Published: 3 March 2021
Authors: Pierre-Marie Roy, MD, PhD; Emilie Friou, MD; Boris Germeau, MD; Delphine Douillet, MD; Jeffrey Allen Kline, MD, PhD; Marc Righini, MD, PhD; Grégoire Le Gal, MD, PhD; Thomas Moumneh, MD; Andrea Penaloza, MD, PhD
Source: This abstract has been sourced from NZ Respiratory Research Review Issue 190
Question Can a pretest probability score make it possible to rule out pulmonary embolism solely on clinical criteria and optimized D-dimer measurement to safely decrease imaging testing?
Findings In this study, the 4-Level Pulmonary Embolism Clinical Probability Score (4PEPS) was derived and validated using databases from 3 merged management studies. The safety and the efficacy of the 4PEPS strategy was confirmed in 2 external validation cohorts (false-negative rates: 0.71% and 0.89%; absolute reductions in imaging testing: −19% and −22%, respectively).

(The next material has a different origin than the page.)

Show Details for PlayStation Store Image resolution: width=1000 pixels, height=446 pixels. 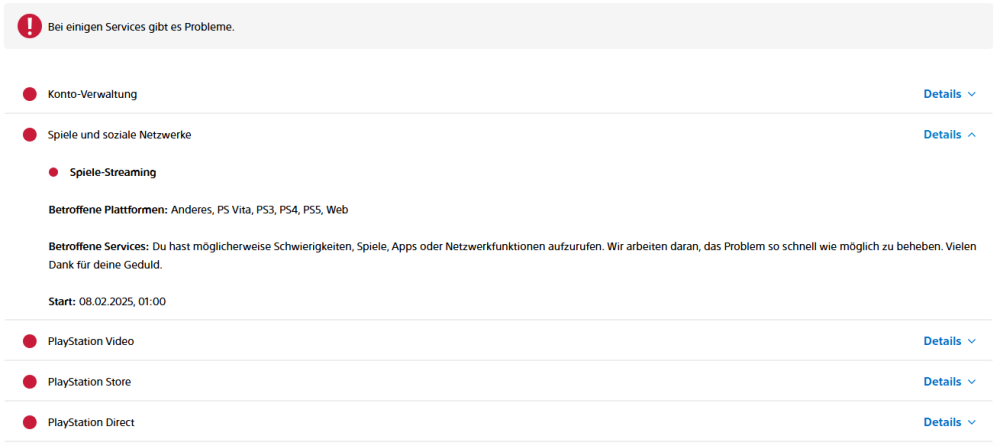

Meaning The 4PEPS strategy may lead to a substantial and safe reduction in imaging testing for patients with suspected pulmonary embolism.
Abstract
Importance In patients with suspected pulmonary embolism (PE), overuse of diagnostic imaging is an important point of concern.

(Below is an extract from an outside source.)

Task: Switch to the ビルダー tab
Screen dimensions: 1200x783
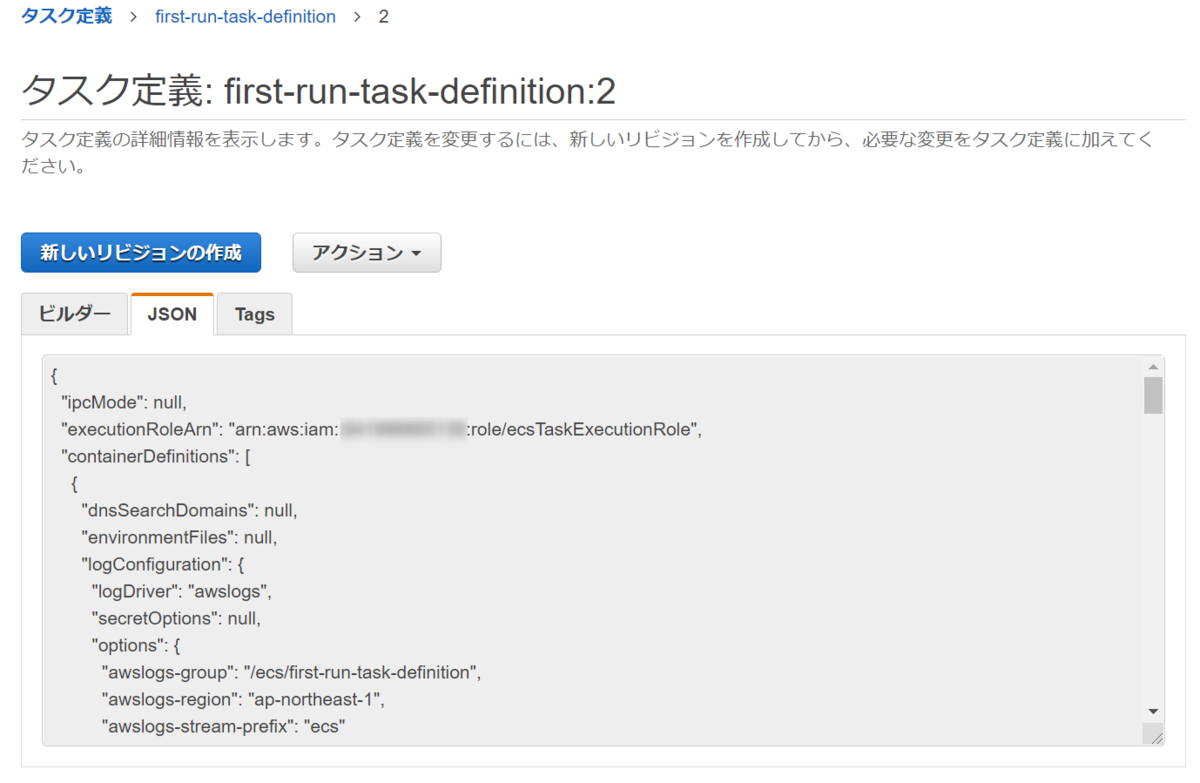Action: [x=75, y=314]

Objective To derive and validate a 4-level pretest probability rule (4-Level Pulmonary Embolism Clinical Probability Score [4PEPS]) that makes it possible to rule out PE solely on clinical criteria and optimized D-dimer measurement to safely decrease imaging testing for suspected PE.
Design, Setting, and Participants This study included consecutive outpatients suspected of having PE from US and European emergency departments. Individual data from 3 merged management studies (n = 11 114; overall prevalence of PE, 11%) were used for the derivation cohort and internal validation cohort. The external validation cohorts were taken from 2 independent studies, the first with a high PE prevalence (n = 1548; prevalence, 21.5%) and the second with a moderate PE prevalence (n = 1669; prevalence, 11.7%). A prior definition of pretest probability target values to achieve a posttest probability less than 2% was used on the basis of the negative likelihood ratios of D-dimer. Data were collected from January 2003 to April 2016, and data were analyzed from June 2018 to August 2019.
Main Outcomes and Measures The rate of PE diagnosed during the initial workup or during follow-up and the rate of imaging testing.
Results Of the 5588 patients in the derivation cohort, 3441 (61.8%) were female, and the mean (SD) age was 52 (18.5) years. The 4PEPS comprises 13 clinical variables scored from −2 to 5. It results in the following strategy: (1) very low probability of PE if 4PEPS is less than 0: PE ruled out without testing; (2) low probability of PE if 4PEPS is 0 to 5: PE ruled out if D-dimer level is less than 1.0 μg/mL; (3) moderate probability of PE if 4PEPS is 6 to 12: PE ruled out if D-dimer level is less than the age-adjusted cutoff value; (4) high probability of PE if 4PEPS is greater than 12: PE ruled out by imaging without preceding D-dimer test. In the first and the second external validation cohorts, the area under the receiver operator characteristic curves were 0.79 (95% CI, 0.76 to 0.82) and 0.78 (95% CI, 0.74 to 0.81), respectively. The false-negative testing rates if the 4PEPS strategy had been applied were 0.71% (95% CI, 0.37 to 1.23) and 0.89% (95% CI, 0.53 to 1.49), respectively. The absolute reductions in imaging testing were −22% (95% CI, −26 to −19) and −19% (95% CI, −22 to −16) in the first and second external validation cohorts, respectively. The 4PEPS strategy compared favorably with all recent strategies in terms of imaging testing.
Conclusions and Relevance The 4PEPS strategy may lead to a substantial and safe reduction in imaging testing for patients with suspected PE. It should now be tested in a formal outcome study.